■ **The problem**
Could you return every one of the records below word for word, with nothing changed?
--- begin ---
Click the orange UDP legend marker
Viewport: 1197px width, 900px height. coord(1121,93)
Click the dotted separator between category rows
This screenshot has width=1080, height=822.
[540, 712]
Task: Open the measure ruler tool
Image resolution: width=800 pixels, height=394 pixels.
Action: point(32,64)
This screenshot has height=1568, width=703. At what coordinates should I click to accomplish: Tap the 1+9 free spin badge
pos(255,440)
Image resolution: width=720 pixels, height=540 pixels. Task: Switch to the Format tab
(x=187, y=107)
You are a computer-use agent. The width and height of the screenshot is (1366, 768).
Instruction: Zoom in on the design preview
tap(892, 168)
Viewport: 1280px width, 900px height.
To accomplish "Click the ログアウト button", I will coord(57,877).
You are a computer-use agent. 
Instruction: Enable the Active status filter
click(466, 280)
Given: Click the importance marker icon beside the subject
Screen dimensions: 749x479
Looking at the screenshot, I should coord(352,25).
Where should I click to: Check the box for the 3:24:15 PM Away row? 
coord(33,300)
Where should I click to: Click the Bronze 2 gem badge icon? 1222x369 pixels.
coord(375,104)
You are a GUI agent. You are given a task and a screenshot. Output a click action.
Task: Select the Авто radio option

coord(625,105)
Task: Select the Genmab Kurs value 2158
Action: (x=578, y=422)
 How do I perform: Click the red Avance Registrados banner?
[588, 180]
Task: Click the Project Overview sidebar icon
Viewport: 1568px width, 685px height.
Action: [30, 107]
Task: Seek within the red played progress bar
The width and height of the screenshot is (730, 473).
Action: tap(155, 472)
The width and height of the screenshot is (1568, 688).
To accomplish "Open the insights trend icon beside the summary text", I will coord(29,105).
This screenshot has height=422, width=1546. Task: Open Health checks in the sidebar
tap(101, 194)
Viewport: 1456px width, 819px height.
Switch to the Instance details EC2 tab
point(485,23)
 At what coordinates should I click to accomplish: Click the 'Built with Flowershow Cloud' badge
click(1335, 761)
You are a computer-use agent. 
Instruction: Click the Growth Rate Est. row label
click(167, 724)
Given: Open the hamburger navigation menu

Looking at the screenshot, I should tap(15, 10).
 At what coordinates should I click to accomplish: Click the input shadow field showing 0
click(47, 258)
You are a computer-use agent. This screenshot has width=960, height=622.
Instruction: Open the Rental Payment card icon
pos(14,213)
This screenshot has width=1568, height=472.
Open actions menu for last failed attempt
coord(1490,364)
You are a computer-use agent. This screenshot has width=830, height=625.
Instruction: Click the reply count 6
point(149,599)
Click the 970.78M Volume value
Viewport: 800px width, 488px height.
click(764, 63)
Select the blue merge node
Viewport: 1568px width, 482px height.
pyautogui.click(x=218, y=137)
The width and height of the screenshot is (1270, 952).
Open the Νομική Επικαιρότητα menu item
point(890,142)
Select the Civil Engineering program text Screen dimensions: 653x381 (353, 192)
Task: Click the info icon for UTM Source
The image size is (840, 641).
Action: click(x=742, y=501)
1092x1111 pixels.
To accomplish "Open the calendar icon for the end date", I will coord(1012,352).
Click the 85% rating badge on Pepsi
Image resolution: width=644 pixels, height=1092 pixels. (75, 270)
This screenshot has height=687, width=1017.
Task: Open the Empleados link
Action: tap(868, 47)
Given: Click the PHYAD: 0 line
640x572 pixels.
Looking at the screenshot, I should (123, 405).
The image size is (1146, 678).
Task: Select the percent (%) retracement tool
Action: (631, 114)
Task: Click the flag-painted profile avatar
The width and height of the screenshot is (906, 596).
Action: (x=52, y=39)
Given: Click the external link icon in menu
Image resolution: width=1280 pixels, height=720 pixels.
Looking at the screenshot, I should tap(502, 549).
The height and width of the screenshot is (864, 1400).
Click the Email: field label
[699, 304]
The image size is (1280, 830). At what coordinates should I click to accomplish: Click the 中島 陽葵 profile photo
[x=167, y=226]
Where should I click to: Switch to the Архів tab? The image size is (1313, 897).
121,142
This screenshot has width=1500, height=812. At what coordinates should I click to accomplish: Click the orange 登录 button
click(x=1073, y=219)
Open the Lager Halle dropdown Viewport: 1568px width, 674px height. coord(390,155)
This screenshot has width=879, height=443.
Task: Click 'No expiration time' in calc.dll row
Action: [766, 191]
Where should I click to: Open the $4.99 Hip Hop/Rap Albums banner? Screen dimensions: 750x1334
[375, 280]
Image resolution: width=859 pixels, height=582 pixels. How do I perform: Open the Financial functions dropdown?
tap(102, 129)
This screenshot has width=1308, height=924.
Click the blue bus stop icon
--- end ---
■ **Problem solution**
Click the orange UDP legend marker
Viewport: 1197px width, 900px height. coord(1121,93)
Click the dotted separator between category rows
This screenshot has width=1080, height=822.
[540, 712]
Task: Open the measure ruler tool
Image resolution: width=800 pixels, height=394 pixels.
Action: point(32,64)
This screenshot has height=1568, width=703. At what coordinates should I click to accomplish: Tap the 1+9 free spin badge
pos(255,440)
Image resolution: width=720 pixels, height=540 pixels. Task: Switch to the Format tab
(x=187, y=107)
You are a computer-use agent. The width and height of the screenshot is (1366, 768).
Instruction: Zoom in on the design preview
tap(892, 168)
Viewport: 1280px width, 900px height.
To accomplish "Click the ログアウト button", I will coord(57,877).
You are a computer-use agent. 
Instruction: Enable the Active status filter
click(466, 280)
Given: Click the importance marker icon beside the subject
Screen dimensions: 749x479
Looking at the screenshot, I should coord(352,25).
Where should I click to: Check the box for the 3:24:15 PM Away row? 
coord(33,300)
Where should I click to: Click the Bronze 2 gem badge icon? 1222x369 pixels.
coord(375,104)
You are a GUI agent. You are given a task and a screenshot. Output a click action.
Task: Select the Авто radio option

coord(625,105)
Task: Select the Genmab Kurs value 2158
Action: (x=578, y=422)
 How do I perform: Click the red Avance Registrados banner?
[588, 180]
Task: Click the Project Overview sidebar icon
Viewport: 1568px width, 685px height.
Action: [30, 107]
Task: Seek within the red played progress bar
The width and height of the screenshot is (730, 473).
Action: tap(155, 472)
The width and height of the screenshot is (1568, 688).
To accomplish "Open the insights trend icon beside the summary text", I will coord(29,105).
This screenshot has height=422, width=1546. Task: Open Health checks in the sidebar
tap(101, 194)
Viewport: 1456px width, 819px height.
Switch to the Instance details EC2 tab
point(485,23)
 At what coordinates should I click to accomplish: Click the 'Built with Flowershow Cloud' badge
click(1335, 761)
You are a computer-use agent. 
Instruction: Click the Growth Rate Est. row label
click(167, 724)
Given: Open the hamburger navigation menu

Looking at the screenshot, I should tap(15, 10).
 At what coordinates should I click to accomplish: Click the input shadow field showing 0
click(47, 258)
You are a computer-use agent. This screenshot has width=960, height=622.
Instruction: Open the Rental Payment card icon
pos(14,213)
This screenshot has width=1568, height=472.
Open actions menu for last failed attempt
coord(1490,364)
You are a computer-use agent. This screenshot has width=830, height=625.
Instruction: Click the reply count 6
point(149,599)
Click the 970.78M Volume value
Viewport: 800px width, 488px height.
click(764, 63)
Select the blue merge node
Viewport: 1568px width, 482px height.
pyautogui.click(x=218, y=137)
The width and height of the screenshot is (1270, 952).
Open the Νομική Επικαιρότητα menu item
point(890,142)
Select the Civil Engineering program text Screen dimensions: 653x381 (353, 192)
Task: Click the info icon for UTM Source
The image size is (840, 641).
Action: click(x=742, y=501)
1092x1111 pixels.
To accomplish "Open the calendar icon for the end date", I will coord(1012,352).
Click the 85% rating badge on Pepsi
Image resolution: width=644 pixels, height=1092 pixels. (75, 270)
This screenshot has height=687, width=1017.
Task: Open the Empleados link
Action: tap(868, 47)
Given: Click the PHYAD: 0 line
640x572 pixels.
Looking at the screenshot, I should (123, 405).
The image size is (1146, 678).
Task: Select the percent (%) retracement tool
Action: (631, 114)
Task: Click the flag-painted profile avatar
The width and height of the screenshot is (906, 596).
Action: (x=52, y=39)
Given: Click the external link icon in menu
Image resolution: width=1280 pixels, height=720 pixels.
Looking at the screenshot, I should tap(502, 549).
The height and width of the screenshot is (864, 1400).
Click the Email: field label
[699, 304]
The image size is (1280, 830). At what coordinates should I click to accomplish: Click the 中島 陽葵 profile photo
[x=167, y=226]
Where should I click to: Switch to the Архів tab? The image size is (1313, 897).
121,142
This screenshot has width=1500, height=812. At what coordinates should I click to accomplish: Click the orange 登录 button
click(x=1073, y=219)
Open the Lager Halle dropdown Viewport: 1568px width, 674px height. coord(390,155)
This screenshot has width=879, height=443.
Task: Click 'No expiration time' in calc.dll row
Action: [766, 191]
Where should I click to: Open the $4.99 Hip Hop/Rap Albums banner? Screen dimensions: 750x1334
[375, 280]
Image resolution: width=859 pixels, height=582 pixels. How do I perform: Open the Financial functions dropdown?
tap(102, 129)
This screenshot has width=1308, height=924.
Click the blue bus stop icon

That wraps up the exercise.